CONSIDERAÇÕES SOBRE A LINHA DO TEMPO

 

É preciso celebrar a vida,

ainda que no momento da morte

 

     Nos últimos tempos, tenho resistido bravamente à tentação de exercer a minha vocação (estranha vocação, aliás) para obituarista. Até porque, quanto mais tempo vivo, mais compreendo a importância de celebrar a vida, não a morte. Porém, como vejo morrer cada vez mais pessoas que marcaram a minha trajetória, outro efeito da passagem do tempo, corro mesmo o risco de virar aquele cara que sempre fala: "sabe quem morreu?"
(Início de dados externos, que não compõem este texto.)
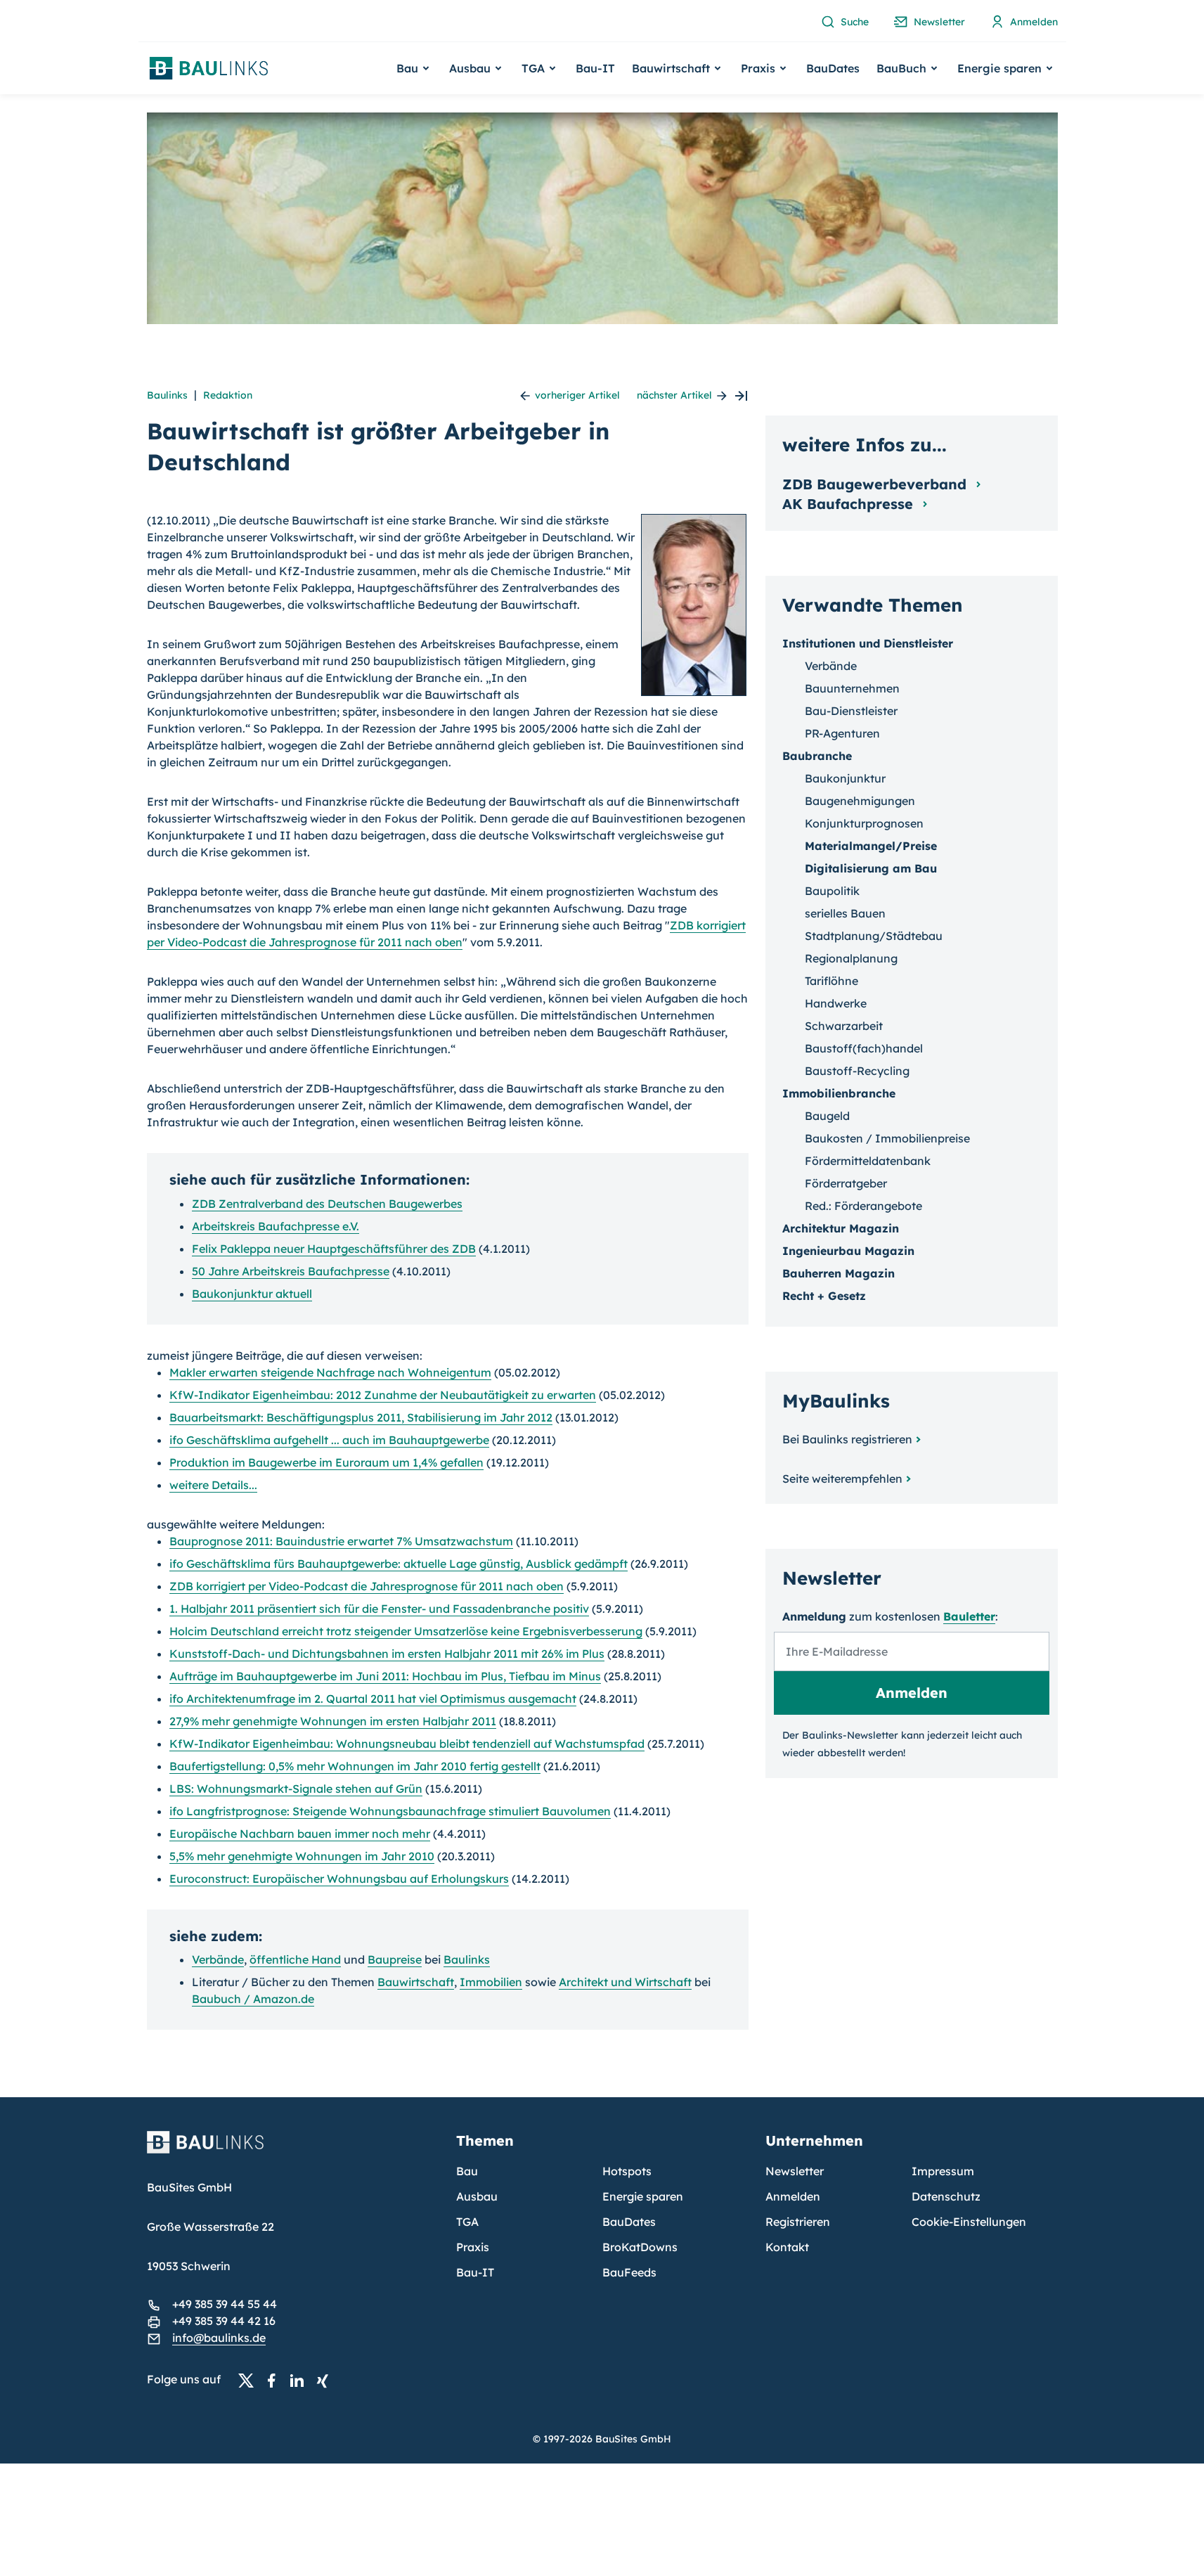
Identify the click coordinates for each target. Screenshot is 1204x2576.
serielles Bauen (845, 913)
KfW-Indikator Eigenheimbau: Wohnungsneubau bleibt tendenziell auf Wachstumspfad (407, 1744)
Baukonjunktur (845, 778)
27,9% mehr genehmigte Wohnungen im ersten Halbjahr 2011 (332, 1721)
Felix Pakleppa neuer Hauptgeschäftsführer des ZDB (334, 1249)
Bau (467, 2171)
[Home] (293, 2150)
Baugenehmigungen (860, 801)
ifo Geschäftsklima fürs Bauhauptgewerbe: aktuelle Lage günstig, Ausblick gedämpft (398, 1564)
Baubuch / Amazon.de (253, 1999)
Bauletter (969, 1616)
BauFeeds (629, 2272)
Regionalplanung (851, 958)
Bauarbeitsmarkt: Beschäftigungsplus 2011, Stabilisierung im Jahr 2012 (360, 1417)
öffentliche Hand (295, 1959)
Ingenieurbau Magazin (848, 1251)
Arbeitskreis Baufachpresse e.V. (275, 1226)
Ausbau (477, 2196)
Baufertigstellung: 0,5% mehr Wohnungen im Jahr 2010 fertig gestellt (354, 1766)
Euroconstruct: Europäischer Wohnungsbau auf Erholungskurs (339, 1879)
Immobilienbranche (838, 1093)
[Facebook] (275, 2380)
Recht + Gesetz (824, 1296)
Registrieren (797, 2222)
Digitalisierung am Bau (871, 868)
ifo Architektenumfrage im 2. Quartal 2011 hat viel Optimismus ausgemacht (372, 1699)
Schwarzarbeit (844, 1026)
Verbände (218, 1959)
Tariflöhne (831, 981)
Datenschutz (946, 2196)
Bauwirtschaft (415, 1982)
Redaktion (227, 395)
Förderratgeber (846, 1183)
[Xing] (326, 2380)
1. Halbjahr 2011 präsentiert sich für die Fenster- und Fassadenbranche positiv (379, 1609)
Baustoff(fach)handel (864, 1048)
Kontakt (787, 2247)
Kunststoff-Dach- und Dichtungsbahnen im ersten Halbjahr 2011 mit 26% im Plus (386, 1654)
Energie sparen (642, 2196)
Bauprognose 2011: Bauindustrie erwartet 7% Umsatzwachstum (341, 1541)
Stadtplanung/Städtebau (874, 936)
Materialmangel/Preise (871, 846)
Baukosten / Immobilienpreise (887, 1138)
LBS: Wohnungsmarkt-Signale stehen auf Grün (295, 1789)
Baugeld (827, 1116)
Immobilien (491, 1982)
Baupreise (395, 1959)
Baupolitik (832, 891)
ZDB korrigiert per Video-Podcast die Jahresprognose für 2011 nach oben (366, 1586)
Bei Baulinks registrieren (847, 1439)
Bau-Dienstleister (851, 711)
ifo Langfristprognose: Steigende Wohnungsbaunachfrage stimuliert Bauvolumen (390, 1811)
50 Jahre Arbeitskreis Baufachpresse (290, 1271)
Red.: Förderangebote (863, 1206)
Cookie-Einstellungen (969, 2222)
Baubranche (817, 756)
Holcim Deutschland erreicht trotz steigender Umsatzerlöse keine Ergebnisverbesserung (405, 1631)
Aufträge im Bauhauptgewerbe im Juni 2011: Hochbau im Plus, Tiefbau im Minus (385, 1676)
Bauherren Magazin (838, 1273)
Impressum (943, 2171)
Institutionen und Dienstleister (867, 643)
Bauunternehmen (852, 688)
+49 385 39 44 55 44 (224, 2304)
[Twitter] (250, 2380)
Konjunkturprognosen (864, 823)
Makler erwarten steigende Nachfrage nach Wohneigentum (330, 1372)
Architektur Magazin (840, 1228)
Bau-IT (595, 68)
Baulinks (167, 395)
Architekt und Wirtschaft (625, 1982)
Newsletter (794, 2171)
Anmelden (792, 2196)
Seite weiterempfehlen (842, 1478)
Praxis (472, 2247)
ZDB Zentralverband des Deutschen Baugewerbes (327, 1204)
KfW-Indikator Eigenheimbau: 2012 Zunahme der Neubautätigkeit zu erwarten (382, 1395)
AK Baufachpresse (849, 504)
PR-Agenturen (842, 733)
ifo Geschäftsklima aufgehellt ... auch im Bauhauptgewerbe (329, 1440)
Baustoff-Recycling (857, 1071)
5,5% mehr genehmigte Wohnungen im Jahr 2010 (301, 1856)
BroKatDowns (640, 2247)
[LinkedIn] (300, 2380)
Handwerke (836, 1003)
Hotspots (627, 2171)
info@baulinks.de (219, 2338)
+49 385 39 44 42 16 (224, 2321)
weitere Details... (213, 1485)
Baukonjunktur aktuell (252, 1294)
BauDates (833, 68)
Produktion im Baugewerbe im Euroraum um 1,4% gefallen (326, 1462)
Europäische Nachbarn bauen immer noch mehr (299, 1834)
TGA (467, 2222)
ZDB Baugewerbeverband (876, 484)
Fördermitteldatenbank (868, 1161)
   E há, claro, um comportamento inerente à minha profissão. Na imprensa, é fato, preparamos aquelas páginas especiais ou deixamos um texto de gaveta sobre figuras públicas que já estão idosas ou doentes, ou que vivem perigosamente, para "adiantar" o trabalho na hora final do personagem. Pretensão pura, já que muitas vezes o jornalista morre antes daqueles sobre quem pretendia escrever. Imagine, por exemplos, quantos obituaristas morreram antes da rainha Elizabeth II ou do arquiteto Oscar Niemeyer?

   Lembro que a repórter a quem eu, editor em um jornal diário, cobrava que deixasse pronta uma matéria sobre o já doente Nelson Mandela acabou sendo demitida em um corte de custos de jornal, dias antes do grande líder sul-africano falecer. Ironia da vida. E eu tive que reunir em uma tarde as informações mais relevantes sobre o Madiba. Na morte de Leonard Nimoy, o eterno senhor Spock, revelei meu lado fã de Star Trek para escrever algo informativo, porém emocional, sobre o ator que tanto me influenciou e seu legado na cultura pop.

   Porém, inevitável, tenho uma sensação de injustiça quando lamento publicamente a morte de uma pessoa famosa, ainda que tenha me influenciado realmente , e percebo mais repercussão do que quando lamento a morte de pessoas comuns, heróis e heroínas do dia a dia, que me deram amizade, ensinamentos, empatia, oportunidades, respeito e tudo o mais de bom que as pessoas comuns fazem porque são boas. A injustiça pode estar no olhar das pessoas, que é sempre atraído para o que tem fama, o que é espetacular, trágico ou inusitado.

   Em dado momento, uns 20 anos atrás, decidi que contar histórias de vida, através de singelos perfis biográficos, era muito mais correto do que contar essas mesmas histórias a partir daquele ponto inevitável - a morte - como fazem os obituaristas. Ainda assim, vez por outra me sinto obrigado a registrar um falecimento, falar sobre a pessoa e lamentar em meio a toda a aldeia, não apenas em meu espírito circunspecto.

   De fato, há algo que nos escapa. Imagine poder dizer, no momento do nascimento de alguém, tudo o que de mais extraordinário aquela pessoa faria, ou fará, assim como as pequenas coisas, os erros, os tropeços. Dar spoiler de tudo, um oráculo desmancha- prazeres. Um " nascimentarista", ou coisa que o valha, algo que profetas, astrólogos e até os geneticistas falham fragorosamente em fazer, dada a complexidade de cada indivíduo.

   Com o passar dos anos, a gente compreende que nem mesmo a morte encerra uma história. Legado, obra, citações, memórias que criamos nos outros, descendentes, amizades, tudo isso amplia a linha do tempo que, na teoria, já estava encerrada. Chego a crer que não há fim, nem início - seríamos apenas hipotéticos segmentos de reta, esquecidos que somos de que a reta é infinita, até por ser uma abstração teórica. A distância entre dois pontos definiria parte do que somos, não o todo.

   Mas, definitivamente, alegorias matemáticas não são o meu forte.